FRAMINGHAM (07/03/2000) - What can talented information technology professionals do to improve their chances of making it into senior management?
How do growing companies retain and develop key IT professionals?
The answer to both questions can be the same: executive education. This special type of training comes in so many flavors, there's bound to be one to suit everyone's taste. Beginning with this issue, Computerworld will take a monthly look at the different types of programs available. Here's the scoop:
The term executive education is used to describe everything from a rigorous MBA program requiring years of commitment to a one-day course in leadership skills.
Material covered is traditional management fare and is nontechnical in nature.
A Choice of Providers
Providers of executive education programs include universities, executive-training companies, industry organizations, consulting firms, corporate training departments and in-house "universities" and private career coaches.
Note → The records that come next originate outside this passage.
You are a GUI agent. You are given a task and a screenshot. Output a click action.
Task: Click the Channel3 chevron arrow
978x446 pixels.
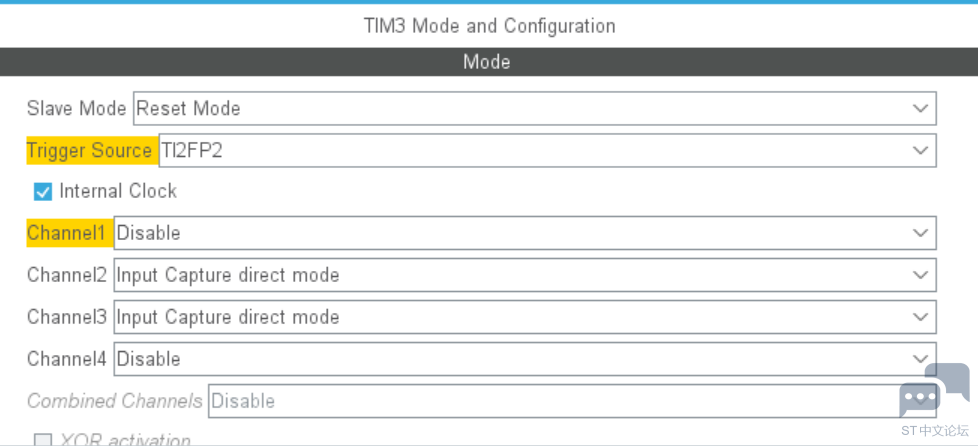coord(920,317)
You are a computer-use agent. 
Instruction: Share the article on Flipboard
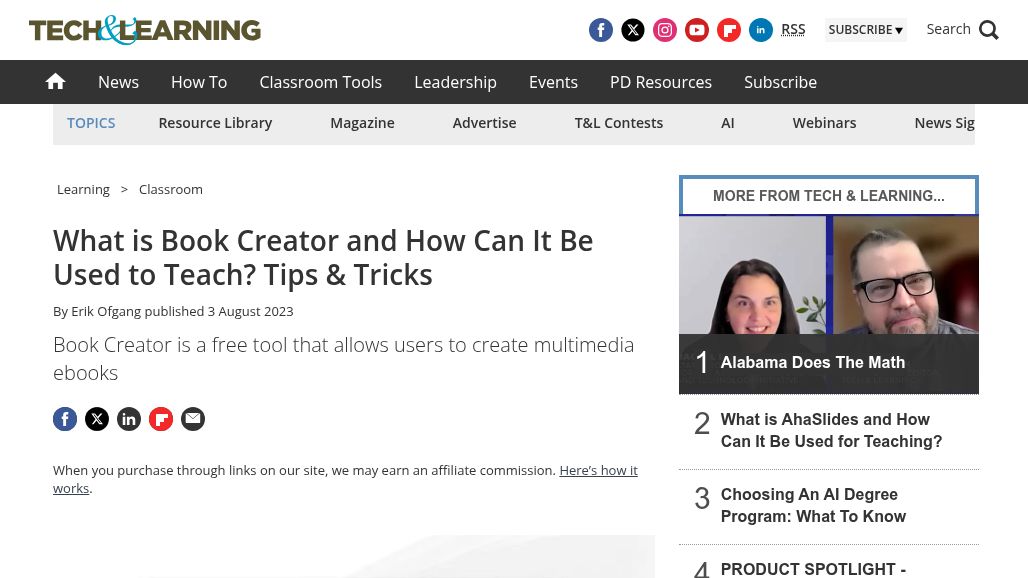pos(161,419)
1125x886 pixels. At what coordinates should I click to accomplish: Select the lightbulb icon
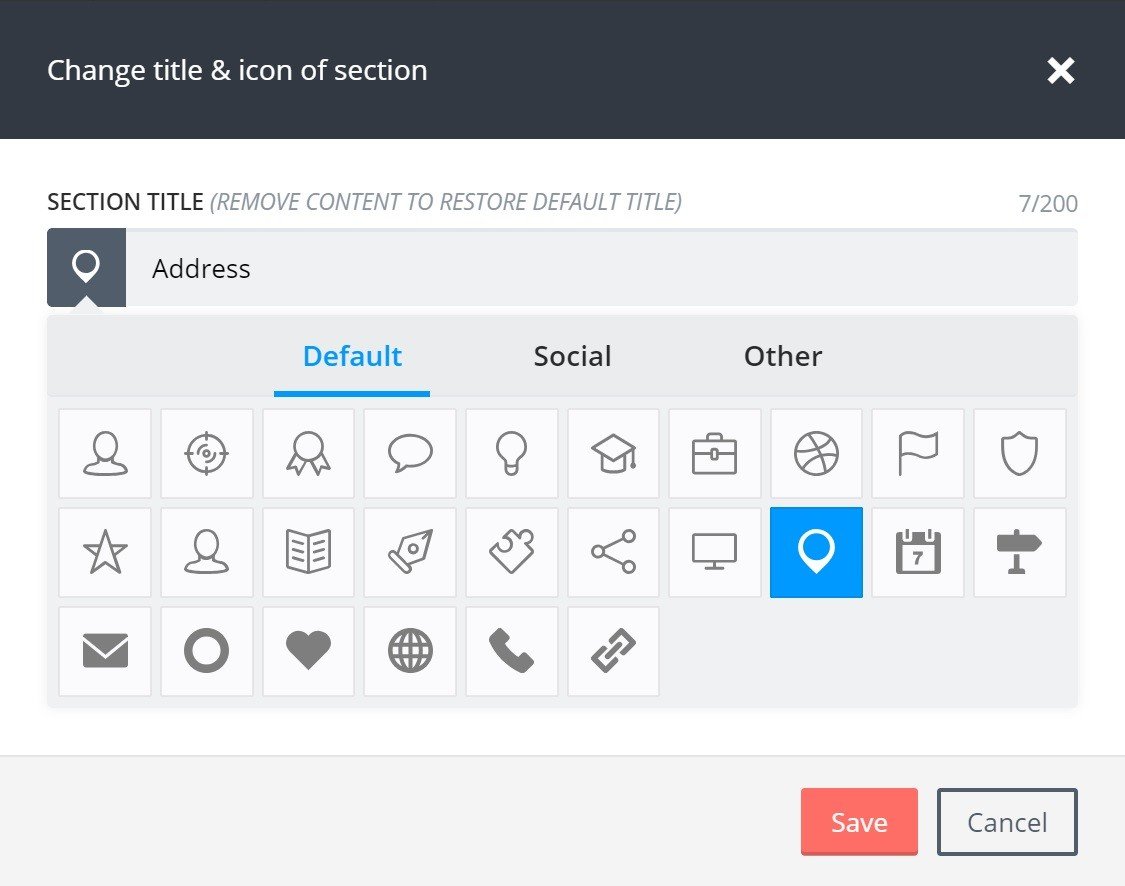[x=511, y=453]
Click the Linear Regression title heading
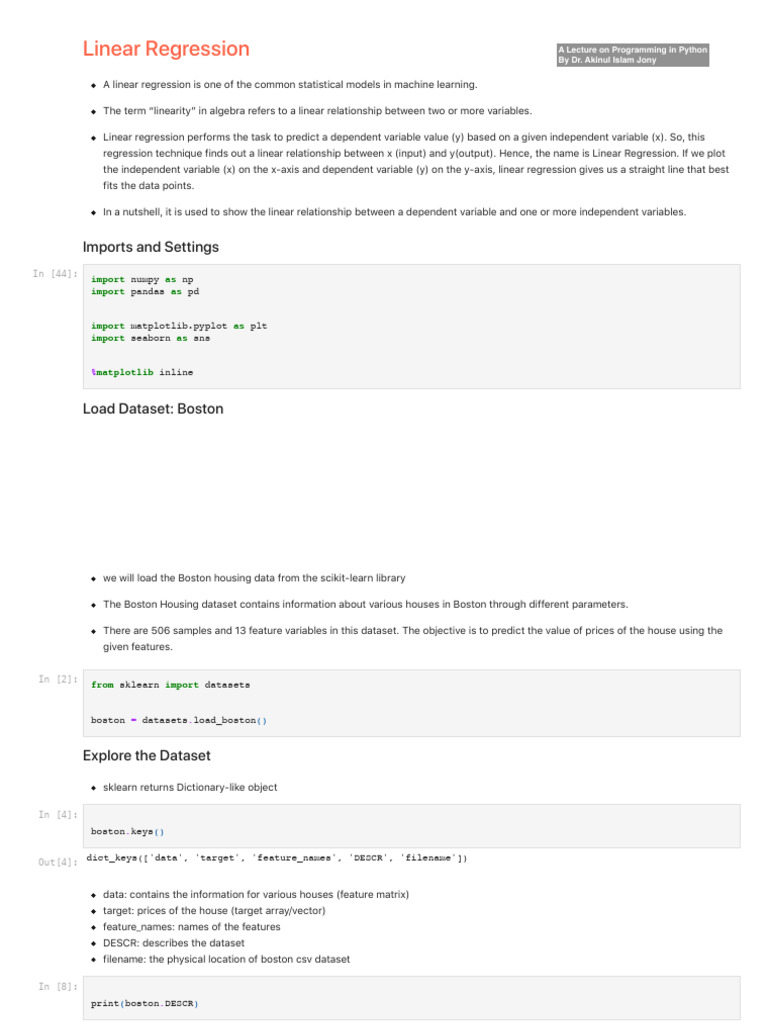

Their fees for imparting executive-level wisdom range from several hundred to several million dollars.
Most executive education is delivered in a traditional classroom style, and attendance is expected. Distance learning over the Internet and computer-based training are rare in executive programs.
Which Students Succeed?
IT professionals' ambitions for the executive suite aren't limited to one path, according to David Kinley, managing director of Canadian operations and a principal at Christian & Timbers, an executive recruitment firm in Cleveland that specializes in IT placements. "It's not the courses they've taken, but the fact that they continue to take courses," he says.
"The best executives show a thirst for knowledge and the ability to keep learning. Taking courses to upgrade skills will show up in their performance.
The really good job candidates typically have executive education courses every year or two on their résumés," Kinley says.
The Flavors of MBA and University-Based ProgramsThe most rigorous route to an executive education is an MBA program. But even within this category, there are flavor variations.
Boston University, for example, has announced an MS/MBA program that combines a traditional MBA with a master's of science in information systems. The dual degree can be earned in the usual 21-month period required for a full-time MBA.
The program is the first to offer a dual degree aimed at grooming technically savvy future CEOs. University officials say they expect 100 students to enroll for the first semester in the autumn of next year.
The typical full-time MBA student is approximately 28 years old, with a bachelor's degree and several years of experience in the business world, says Brandt Allen, dean of executive education at the Darden School of Business at the University of Virginia in Charlottesville. Not many are IT professionals.
"Often, IT professionals don't get the word that they have the potential to broaden themselves until they are in their late 30s - not the best time for people to take off for two years to earn an MBA," says Allen. Those who can't commit to a full-time MBA program may opt instead for a part-time program offered at night or on weekends. Usually, these programs duplicate the full-time program and take twice as much time to complete.
"Part-time MBA programs vary quite a bit in terms of quality," Allen warns.
Look for a part-time program that has the same faculty and curriculum as the school's full-time MBA program.
Then there are executive MBA programs designed for older, more experienced people who work full time. These programs usually have less classroom time and content than a standard MBA. They are generally favored by IT professionals determined to get an MBA and by companies that support them with generous funding and time off to attend classes.
Controlling Content and Cost
"The war for talent is fierce - company secrets walk out the door daily," says Kinley. Companies that offer executive education to IT professionals demonstrate their commitment to developing their careers, which may increase loyalty, he says. Or maybe not.
In open-enrollment programs, students meet other like-minded individuals from many other companies. While this can stimulate ideas and lead to sharing best practices, another outcome is that IT professionals "might get swiped" by competitors, says Anthony Fresina, president of Executive KnowledgeWorks in Palatine, Illinois. His company advises corporations on creating and managing their own in-house "universities" and provides custom executive education "interventions."
Industry organizations are another source of executive education.
"Most of our executives take advantage of seminars offered by the industry analyst firms," says Michael Caggiano, president of FutureNext Inc., an electronic-business solutions company in McLean, Virginia. "In a couple of days, we can learn what is going on real-time in the market."
Vitiello is a freelance writer in East Brunswick, New Jersey.